A few weeks ago Chrysler declared bankruptcy. Under normal circumstances the bankruptcy law of this nation would have been upheld and the assets of Chrysler would have been sold off and all proceeds would have been allocated to the bond holders (debt holders) until their principal investment was completely repaid. After the bond holders’ secured claims (secured by the assets of the company) were repaid, the remaining proceeds from the sale of Chrysler’s assets would trickle down to the unsecured claims and eventually to the equity holders.
Everyone entered into their contracts with this vision of a bankruptcy in mind. This is how bankruptcy has been handled in this nation for decades. Every bond holder, union, and equity holder was expected to understand that in the case of liquidation (bankruptcy) secured lenders (bond holders) are paid in full first. However, when the Chrysler bankruptcy came down the line President Obama and other members of his Administration decided that this was simply not good enough. They decided that the Bankruptcy Code in the United States was not valid and that contract law was not valid.
After Chrysler declared bankruptcy the Obama Administration set into motion its own vision of how the restructuring and liquidation would work. Instead of Chrysler’s assets being sold off and having the proceeds go directly to the secured lenders, the Obama Administration decided it had a place in the bankruptcy courts and forced the secured lenders to take a dramatic discount on their debt and rescinded their right to liquidate Chrysler’s assets in order to be repaid. Instead, the Obama Administration decided that the United Auto Workers Union, an unsecured lender and therefore second in line to the secured lenders in the case of bankruptcy, would receive a 55% stake in all of Chrysler’s assets as well as a $4.5 billion note from the Chrysler company that would emerge from this mess. Moreover, the Administration granted an 8% ownership stake to the unsecured United States and a 2% stake to Canada. The remaining 35% stake in the assets would be sold to Fiat, an Italian automobile manufacturer (ironic since the entire goal, according to the Obama Administration, is to help American industry).

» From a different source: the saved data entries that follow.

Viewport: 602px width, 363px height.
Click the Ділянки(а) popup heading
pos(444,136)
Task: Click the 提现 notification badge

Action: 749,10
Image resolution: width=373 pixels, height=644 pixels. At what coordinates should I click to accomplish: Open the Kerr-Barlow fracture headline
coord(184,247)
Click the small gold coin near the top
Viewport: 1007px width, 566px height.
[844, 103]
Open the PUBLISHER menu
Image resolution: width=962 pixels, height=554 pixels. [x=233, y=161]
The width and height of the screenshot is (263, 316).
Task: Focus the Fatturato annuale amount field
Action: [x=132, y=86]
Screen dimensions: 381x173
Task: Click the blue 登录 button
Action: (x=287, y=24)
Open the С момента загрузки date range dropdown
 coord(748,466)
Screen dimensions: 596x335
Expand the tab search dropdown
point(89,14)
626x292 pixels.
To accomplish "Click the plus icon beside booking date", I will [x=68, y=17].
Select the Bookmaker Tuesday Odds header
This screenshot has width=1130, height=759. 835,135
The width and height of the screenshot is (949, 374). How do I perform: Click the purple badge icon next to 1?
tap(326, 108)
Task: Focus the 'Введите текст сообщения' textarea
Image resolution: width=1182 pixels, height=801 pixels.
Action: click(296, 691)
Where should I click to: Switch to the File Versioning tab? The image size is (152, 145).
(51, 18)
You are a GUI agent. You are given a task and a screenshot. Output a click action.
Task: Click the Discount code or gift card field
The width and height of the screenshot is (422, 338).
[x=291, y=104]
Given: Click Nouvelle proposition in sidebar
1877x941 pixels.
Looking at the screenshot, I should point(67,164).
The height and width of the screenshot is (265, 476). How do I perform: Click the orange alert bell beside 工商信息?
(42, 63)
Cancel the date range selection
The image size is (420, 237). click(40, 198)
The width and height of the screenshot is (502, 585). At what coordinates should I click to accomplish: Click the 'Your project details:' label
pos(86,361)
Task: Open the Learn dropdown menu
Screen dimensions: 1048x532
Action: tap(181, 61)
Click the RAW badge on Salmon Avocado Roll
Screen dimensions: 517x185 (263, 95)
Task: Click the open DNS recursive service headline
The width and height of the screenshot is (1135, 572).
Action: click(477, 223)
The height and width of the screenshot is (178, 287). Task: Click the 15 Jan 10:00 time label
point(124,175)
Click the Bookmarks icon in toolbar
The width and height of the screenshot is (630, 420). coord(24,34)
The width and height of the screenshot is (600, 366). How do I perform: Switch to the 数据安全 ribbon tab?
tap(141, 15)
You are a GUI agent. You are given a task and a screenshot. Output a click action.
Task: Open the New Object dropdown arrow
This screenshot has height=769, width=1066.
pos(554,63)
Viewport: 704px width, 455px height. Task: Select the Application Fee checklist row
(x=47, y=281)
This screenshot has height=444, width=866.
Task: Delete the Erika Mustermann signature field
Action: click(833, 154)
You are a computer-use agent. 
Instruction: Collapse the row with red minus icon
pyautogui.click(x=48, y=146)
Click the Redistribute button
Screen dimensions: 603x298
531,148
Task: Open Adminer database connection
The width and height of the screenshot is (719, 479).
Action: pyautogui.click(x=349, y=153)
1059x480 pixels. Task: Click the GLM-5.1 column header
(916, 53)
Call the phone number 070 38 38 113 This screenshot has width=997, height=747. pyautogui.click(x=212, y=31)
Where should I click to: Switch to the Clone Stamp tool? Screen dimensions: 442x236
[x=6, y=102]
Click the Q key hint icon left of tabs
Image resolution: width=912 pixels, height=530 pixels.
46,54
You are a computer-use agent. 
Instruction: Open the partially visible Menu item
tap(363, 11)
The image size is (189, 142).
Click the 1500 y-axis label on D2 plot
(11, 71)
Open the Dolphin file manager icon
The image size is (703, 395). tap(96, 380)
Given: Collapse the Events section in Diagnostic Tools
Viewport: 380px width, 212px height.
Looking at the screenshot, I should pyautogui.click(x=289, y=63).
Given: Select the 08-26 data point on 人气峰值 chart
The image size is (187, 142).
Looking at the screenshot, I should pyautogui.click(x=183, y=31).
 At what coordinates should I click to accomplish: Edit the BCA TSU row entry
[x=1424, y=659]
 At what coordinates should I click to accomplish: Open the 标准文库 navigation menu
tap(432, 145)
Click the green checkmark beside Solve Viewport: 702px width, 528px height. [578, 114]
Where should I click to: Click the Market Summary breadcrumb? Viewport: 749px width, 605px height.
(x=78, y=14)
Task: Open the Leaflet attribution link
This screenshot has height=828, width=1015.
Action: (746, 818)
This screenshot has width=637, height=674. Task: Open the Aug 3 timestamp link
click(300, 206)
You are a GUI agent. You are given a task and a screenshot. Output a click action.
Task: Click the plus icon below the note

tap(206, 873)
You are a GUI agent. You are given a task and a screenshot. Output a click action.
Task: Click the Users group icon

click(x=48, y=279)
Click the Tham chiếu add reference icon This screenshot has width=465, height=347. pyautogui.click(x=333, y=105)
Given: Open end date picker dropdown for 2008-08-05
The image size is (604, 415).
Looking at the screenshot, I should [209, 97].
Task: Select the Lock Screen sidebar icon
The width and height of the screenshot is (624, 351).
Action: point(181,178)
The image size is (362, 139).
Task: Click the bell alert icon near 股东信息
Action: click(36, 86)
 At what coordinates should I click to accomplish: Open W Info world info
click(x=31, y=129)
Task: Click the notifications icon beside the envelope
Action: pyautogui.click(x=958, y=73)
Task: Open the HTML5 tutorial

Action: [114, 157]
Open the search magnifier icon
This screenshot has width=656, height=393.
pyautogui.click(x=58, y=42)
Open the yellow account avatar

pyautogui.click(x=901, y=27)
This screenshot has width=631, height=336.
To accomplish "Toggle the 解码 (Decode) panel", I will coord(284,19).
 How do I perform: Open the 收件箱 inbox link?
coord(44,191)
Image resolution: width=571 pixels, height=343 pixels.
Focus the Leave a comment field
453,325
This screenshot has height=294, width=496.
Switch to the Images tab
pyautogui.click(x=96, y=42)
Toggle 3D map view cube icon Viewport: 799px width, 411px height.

The only legitimate part this disarray is that the company’s assets would be sold to Fiat. In a normal bankruptcy proceeding there is a strong chance that all of the assets would be sold to one company, or group of companies, and normal business operations would continue. Not wanting to risk this, and — more importantly — not wanting to upset the unions, the Obama Administration broke the law of the United States and has shown clearly that the Executive Branch has adopted complete, autonomous control. That was, however, until Supreme Court Justice Ruth Bader Ginsburg stepped in yesterday and put a hold on the deal. This injunction will allow the Supreme Court time to decide if it will hear an Appeal from Indiana Pension companies regarding the restructuring of Chrysler.
My politics and my idea of justice are not always perfectly aligned with Justice Ginsburg, but in this case she is a holy saint. Always wanting to help out the common man, Justice Ginsburg has realized that the ones that are truly hurt in this are the people that hold Chrysler debt in their retirement funds and other investment vehicles. Those people include teachers, firemen, policemen and many other middle-class, hard-working individuals. In this whole mess designed to coddle the United Autoworkers Union (UAW), many people in a far worse financial situation than auto-workers are being told that the money they have lent Chrysler is no good and that the Obama Administration will decide how much of a discount they will take on their debt. All the while the Obama Administration bows down and kisses the feet of the UAW offering them a majority stake and a huge note.
The course of action taken by the Executive Branch regarding the Chrysler bankruptcy should not go unnoticed. The laws of the United States – the very laws that have kept our nation’s order for decades – have been disregarded and, instead, a few people have again determined that they are above the law and are more able to decide what is best for each of us than we are able to decide ourselves. Justice Ginsburg has stepped in to at least temporarily delay this Administration’s attempt to be rid of contract law and bankruptcy law and I applaud her for it.